Saved entries:

▶

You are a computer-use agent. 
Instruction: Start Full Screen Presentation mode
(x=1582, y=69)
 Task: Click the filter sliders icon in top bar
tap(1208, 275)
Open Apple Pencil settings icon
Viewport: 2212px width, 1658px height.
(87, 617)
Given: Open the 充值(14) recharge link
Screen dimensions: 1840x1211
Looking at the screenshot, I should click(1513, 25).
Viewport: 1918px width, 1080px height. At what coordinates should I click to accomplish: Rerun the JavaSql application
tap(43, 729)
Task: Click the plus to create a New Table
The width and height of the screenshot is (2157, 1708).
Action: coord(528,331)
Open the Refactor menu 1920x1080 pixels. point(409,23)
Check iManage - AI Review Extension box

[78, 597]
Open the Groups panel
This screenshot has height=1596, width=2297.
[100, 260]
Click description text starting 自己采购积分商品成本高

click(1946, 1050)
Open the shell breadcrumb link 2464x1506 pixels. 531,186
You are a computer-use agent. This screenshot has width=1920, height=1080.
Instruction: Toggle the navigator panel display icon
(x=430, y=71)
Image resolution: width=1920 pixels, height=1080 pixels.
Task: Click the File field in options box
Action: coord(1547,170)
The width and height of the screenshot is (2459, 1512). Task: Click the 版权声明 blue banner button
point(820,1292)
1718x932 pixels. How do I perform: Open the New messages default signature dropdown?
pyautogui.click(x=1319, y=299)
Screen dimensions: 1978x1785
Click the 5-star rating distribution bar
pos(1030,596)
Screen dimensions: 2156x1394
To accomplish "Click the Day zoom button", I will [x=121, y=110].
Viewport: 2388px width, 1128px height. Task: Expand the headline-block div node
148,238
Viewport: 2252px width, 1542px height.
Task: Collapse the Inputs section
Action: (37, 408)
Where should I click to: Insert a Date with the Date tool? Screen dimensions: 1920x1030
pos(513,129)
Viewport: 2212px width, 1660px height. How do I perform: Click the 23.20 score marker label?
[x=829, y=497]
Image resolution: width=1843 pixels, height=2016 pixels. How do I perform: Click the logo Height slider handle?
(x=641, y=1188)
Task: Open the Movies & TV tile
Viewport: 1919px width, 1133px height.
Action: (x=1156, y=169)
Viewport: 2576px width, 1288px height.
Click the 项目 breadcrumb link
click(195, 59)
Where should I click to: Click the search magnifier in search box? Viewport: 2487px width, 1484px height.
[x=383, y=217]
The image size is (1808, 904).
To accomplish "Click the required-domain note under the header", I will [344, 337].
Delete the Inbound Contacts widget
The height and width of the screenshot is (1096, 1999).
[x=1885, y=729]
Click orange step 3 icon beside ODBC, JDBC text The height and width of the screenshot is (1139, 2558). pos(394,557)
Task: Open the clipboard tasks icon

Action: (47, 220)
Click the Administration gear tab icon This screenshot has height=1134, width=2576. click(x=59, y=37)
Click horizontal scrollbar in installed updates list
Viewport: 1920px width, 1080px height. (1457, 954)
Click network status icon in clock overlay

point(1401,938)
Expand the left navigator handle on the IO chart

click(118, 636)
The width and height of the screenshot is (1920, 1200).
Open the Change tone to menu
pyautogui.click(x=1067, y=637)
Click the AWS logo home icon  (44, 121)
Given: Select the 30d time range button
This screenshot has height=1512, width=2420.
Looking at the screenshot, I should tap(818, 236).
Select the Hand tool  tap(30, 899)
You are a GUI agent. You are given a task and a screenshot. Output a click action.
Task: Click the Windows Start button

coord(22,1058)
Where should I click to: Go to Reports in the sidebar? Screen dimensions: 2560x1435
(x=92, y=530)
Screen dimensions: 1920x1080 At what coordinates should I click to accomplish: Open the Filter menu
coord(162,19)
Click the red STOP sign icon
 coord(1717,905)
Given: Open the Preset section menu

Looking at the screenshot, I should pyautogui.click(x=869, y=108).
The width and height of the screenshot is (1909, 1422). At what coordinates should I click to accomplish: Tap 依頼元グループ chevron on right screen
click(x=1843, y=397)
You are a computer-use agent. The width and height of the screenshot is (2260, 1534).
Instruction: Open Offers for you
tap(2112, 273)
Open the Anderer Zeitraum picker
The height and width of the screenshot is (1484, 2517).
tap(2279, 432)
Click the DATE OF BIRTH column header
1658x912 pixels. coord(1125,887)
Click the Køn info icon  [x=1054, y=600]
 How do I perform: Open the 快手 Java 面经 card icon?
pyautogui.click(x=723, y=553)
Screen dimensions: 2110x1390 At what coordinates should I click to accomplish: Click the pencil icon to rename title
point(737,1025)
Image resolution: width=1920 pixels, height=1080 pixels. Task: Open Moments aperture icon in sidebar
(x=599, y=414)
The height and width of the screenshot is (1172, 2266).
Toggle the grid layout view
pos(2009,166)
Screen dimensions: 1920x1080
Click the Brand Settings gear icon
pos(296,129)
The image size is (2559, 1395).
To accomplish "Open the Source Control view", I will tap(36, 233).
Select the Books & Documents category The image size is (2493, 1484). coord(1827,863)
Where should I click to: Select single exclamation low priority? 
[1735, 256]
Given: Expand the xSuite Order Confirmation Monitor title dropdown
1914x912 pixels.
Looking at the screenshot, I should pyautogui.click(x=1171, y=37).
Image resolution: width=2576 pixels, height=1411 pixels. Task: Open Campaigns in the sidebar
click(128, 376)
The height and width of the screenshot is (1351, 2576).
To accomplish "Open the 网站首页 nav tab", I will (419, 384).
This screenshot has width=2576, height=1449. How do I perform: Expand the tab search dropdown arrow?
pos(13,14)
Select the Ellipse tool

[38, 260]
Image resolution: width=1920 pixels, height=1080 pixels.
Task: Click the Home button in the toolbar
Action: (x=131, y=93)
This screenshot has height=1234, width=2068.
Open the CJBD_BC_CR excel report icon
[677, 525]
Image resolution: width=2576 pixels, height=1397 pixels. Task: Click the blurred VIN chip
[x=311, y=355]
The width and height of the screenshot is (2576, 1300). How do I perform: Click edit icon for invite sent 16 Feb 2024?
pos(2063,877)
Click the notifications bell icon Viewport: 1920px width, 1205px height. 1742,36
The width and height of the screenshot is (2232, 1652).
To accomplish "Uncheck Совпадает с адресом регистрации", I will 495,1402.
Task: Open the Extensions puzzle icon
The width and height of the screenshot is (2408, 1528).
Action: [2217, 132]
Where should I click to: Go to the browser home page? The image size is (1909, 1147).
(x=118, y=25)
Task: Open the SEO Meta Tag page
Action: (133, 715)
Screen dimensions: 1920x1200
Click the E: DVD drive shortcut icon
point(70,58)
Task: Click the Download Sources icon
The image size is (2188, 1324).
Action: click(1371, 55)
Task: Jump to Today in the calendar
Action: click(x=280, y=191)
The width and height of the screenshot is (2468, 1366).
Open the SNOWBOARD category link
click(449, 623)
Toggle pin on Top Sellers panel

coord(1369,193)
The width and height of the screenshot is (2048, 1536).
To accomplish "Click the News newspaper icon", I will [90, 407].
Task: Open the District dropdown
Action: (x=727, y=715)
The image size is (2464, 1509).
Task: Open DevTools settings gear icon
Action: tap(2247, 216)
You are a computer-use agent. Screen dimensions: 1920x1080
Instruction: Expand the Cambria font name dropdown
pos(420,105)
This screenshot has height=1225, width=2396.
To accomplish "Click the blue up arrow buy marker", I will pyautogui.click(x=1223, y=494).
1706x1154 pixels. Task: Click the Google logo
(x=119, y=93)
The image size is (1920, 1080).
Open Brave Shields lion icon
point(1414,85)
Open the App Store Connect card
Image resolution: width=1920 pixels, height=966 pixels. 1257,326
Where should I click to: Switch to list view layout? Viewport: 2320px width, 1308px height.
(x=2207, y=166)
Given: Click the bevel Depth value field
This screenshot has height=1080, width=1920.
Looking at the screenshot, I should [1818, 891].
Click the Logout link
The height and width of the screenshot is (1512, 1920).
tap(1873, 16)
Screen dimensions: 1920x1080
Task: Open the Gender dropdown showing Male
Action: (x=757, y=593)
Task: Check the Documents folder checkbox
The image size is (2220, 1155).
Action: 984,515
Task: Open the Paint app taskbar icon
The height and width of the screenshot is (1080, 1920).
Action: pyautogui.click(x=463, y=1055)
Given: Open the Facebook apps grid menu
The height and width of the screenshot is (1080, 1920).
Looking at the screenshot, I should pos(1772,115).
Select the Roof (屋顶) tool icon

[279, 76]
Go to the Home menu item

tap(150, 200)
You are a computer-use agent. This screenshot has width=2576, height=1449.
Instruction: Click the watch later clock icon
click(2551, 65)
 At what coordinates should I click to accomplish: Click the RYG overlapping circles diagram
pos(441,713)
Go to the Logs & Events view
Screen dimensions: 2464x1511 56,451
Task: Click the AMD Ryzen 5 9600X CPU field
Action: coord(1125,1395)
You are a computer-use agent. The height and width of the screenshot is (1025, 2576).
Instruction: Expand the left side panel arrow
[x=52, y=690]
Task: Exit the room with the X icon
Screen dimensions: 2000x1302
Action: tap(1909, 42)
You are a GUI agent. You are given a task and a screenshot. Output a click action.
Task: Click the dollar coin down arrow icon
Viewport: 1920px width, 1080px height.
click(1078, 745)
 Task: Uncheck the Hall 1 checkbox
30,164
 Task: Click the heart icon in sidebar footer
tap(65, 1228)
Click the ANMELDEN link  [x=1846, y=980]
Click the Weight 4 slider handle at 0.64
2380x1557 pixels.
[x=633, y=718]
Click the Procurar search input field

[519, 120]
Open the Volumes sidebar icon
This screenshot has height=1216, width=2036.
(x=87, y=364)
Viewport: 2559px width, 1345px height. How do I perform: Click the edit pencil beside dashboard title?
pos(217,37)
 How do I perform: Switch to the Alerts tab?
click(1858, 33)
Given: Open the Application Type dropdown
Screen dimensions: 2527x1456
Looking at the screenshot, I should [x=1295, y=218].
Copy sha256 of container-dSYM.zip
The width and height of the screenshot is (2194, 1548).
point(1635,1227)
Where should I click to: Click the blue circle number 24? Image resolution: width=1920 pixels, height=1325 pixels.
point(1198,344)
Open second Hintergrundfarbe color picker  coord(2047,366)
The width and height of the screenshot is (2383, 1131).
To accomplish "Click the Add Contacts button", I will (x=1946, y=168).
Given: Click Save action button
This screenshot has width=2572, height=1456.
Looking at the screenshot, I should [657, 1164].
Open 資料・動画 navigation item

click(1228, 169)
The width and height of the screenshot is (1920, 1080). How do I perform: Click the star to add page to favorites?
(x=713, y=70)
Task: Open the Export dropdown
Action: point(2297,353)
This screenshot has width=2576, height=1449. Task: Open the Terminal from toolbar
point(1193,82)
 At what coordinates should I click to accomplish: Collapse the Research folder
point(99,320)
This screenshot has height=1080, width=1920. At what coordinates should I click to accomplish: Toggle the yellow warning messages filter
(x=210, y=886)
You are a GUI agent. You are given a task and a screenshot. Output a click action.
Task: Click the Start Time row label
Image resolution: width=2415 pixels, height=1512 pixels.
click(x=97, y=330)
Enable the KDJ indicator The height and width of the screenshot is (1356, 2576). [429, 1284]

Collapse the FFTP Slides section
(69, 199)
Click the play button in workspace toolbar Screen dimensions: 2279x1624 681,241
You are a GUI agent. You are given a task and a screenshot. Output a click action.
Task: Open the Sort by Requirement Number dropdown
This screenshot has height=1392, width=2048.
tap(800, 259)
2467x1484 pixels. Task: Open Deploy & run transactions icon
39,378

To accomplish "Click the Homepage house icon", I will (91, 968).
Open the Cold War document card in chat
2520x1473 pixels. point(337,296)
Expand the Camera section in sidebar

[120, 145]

◀

→ TASK OBJECTIVE:
Return each line of the entries that holds the string "picker".

→ OUTPUT BELOW:
Open the Anderer Zeitraum picker
Open second Hintergrundfarbe color picker  coord(2047,366)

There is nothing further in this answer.